I admit to being more excited about game components than the average human, but it takes something for me to exclaim ‘oh my’ out loud as I open a box. Glow looks glorious – from the moment you crack the lid there’s this pop of colour as you encounter a trove of custom acrylic dice in red, orange, green, purple and blue. They even come in two sizes – regular and mini! This explosion in a Skittles factory particularly stands out against the stark black-and-white illustrations of Glow’s fantasy world – a realm where, once a generation, the light retreats and chosen adventurers must set out to beat back the darkness.

They do this by travelling the world – represented by a double-sided board offering two distinct game modes – gathering shards of light and recruiting companions. These translate into points at the end of the game (with a few wrinkles). Whoever has the most points at the end, wins.

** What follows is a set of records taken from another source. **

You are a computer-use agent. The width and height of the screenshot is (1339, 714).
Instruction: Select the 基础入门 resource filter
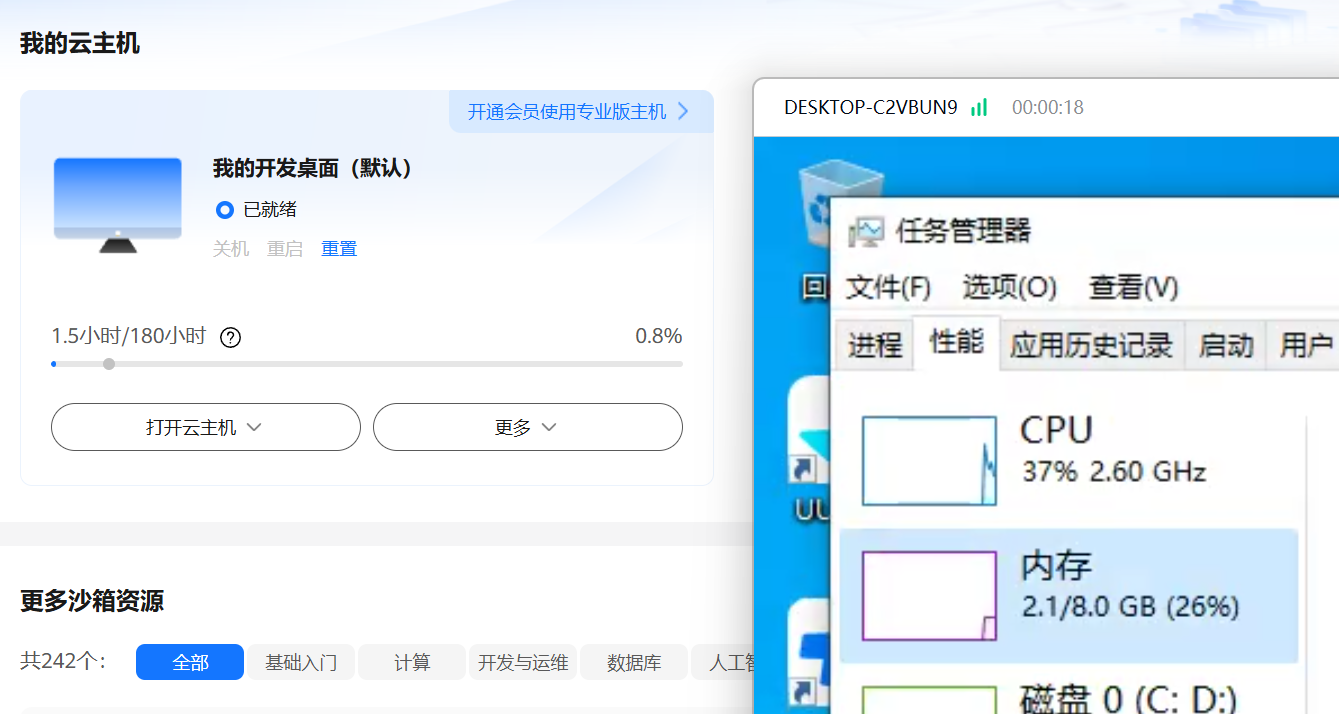click(x=301, y=662)
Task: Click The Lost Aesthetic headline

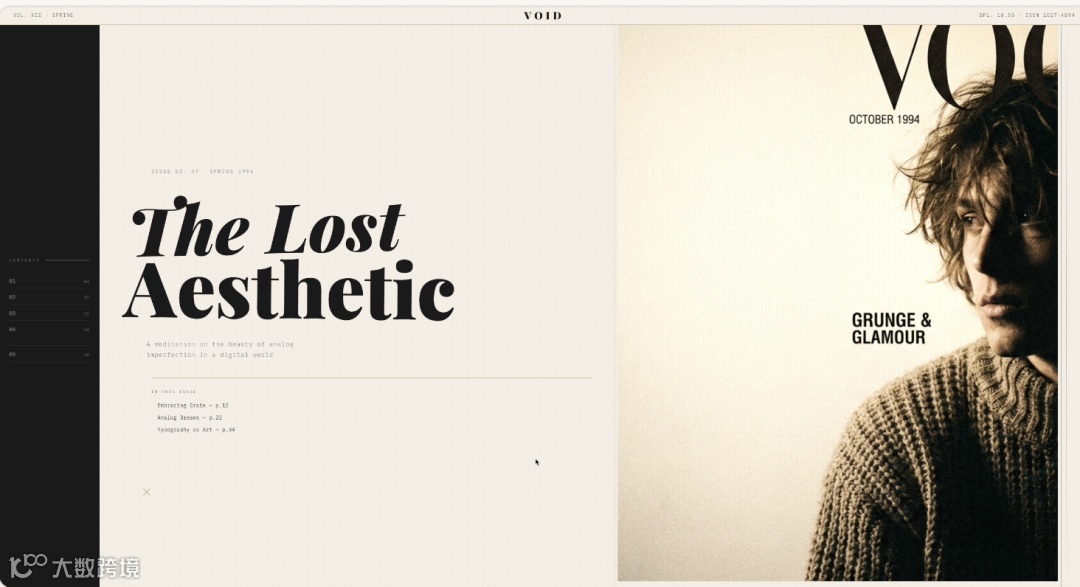Action: (289, 260)
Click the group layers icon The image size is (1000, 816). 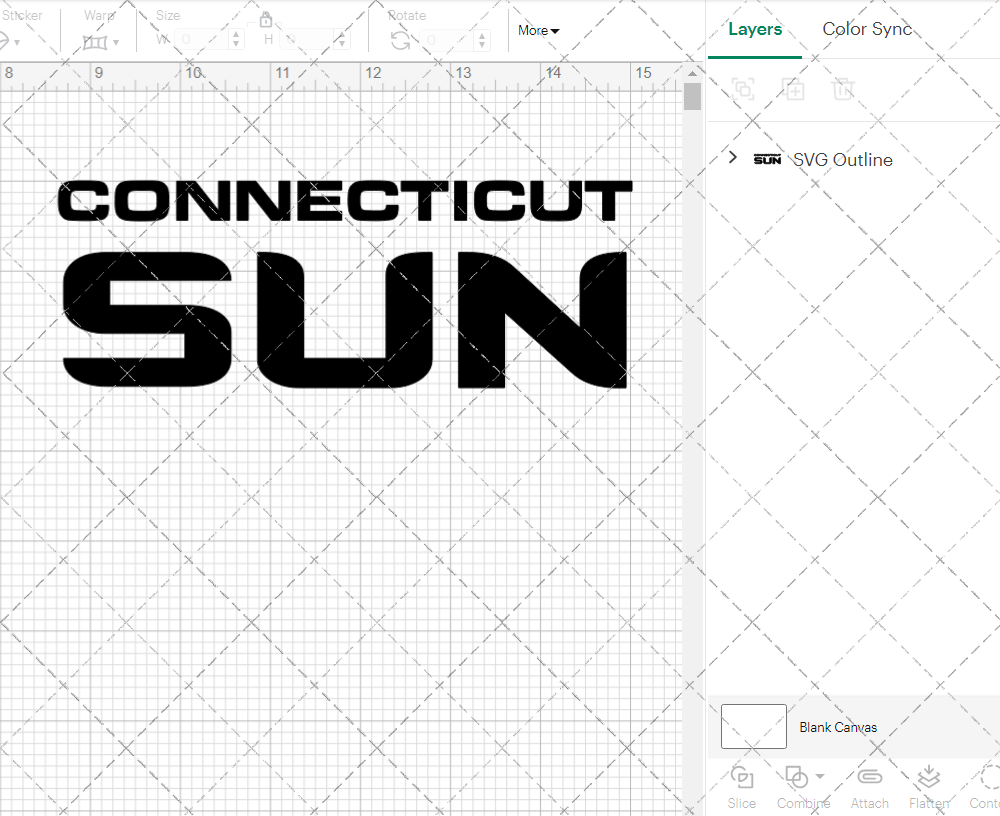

Glow is an odd fish. On the one hand, it’s all about atmosphere. Macabre ink drawings of magical stags, foxes made of flame or insects fused with plants contrast beautifully with the bright, translucent dice decorated with symbols for water droplets, crystals and leaves. You could be forgiven, on first glance, for thinking this was a linear journey game in the mould of Tokaido, filtered through the mind of a psychedelic Edward Gorey. It’s astonishing, inviting and deeply, deeply weird.

On the other, it’s a game of hand and resource management. Each companion you acquire from a tableau of cards may give you extra dice you can roll to gain resources. Most have an ability that triggers if you have the right resources on your dice, potentially multiple times a round. The guts of the game, then, is the gradual construction of a big, shards-of-light-and-firefly-spewing fruit machine.

Interaction between players is minimal, except insofar as you’re picking from the same spread of companions each round and someone will inevitably grab the one you needed to complete your engine. Despite the colourful dice, this is very much an engine-builder Euro.

There’s a nice tension each round between getting the dice you need to trigger your companions’ abilities, and moving around the board, which requires certain combinations of those same dice. One side of the board is a straightforward journey with branching paths, where the farther you get and make camp, the bigger your score at the end of the game. The other sees you dispatching multiple boats from a central island, earning bonuses and points depending on which islands you reach. Companion abilities, one-off tokens, and spending victory points allow you to reroll dice – spending three rerolls allows you to simply turn a die to the face you want.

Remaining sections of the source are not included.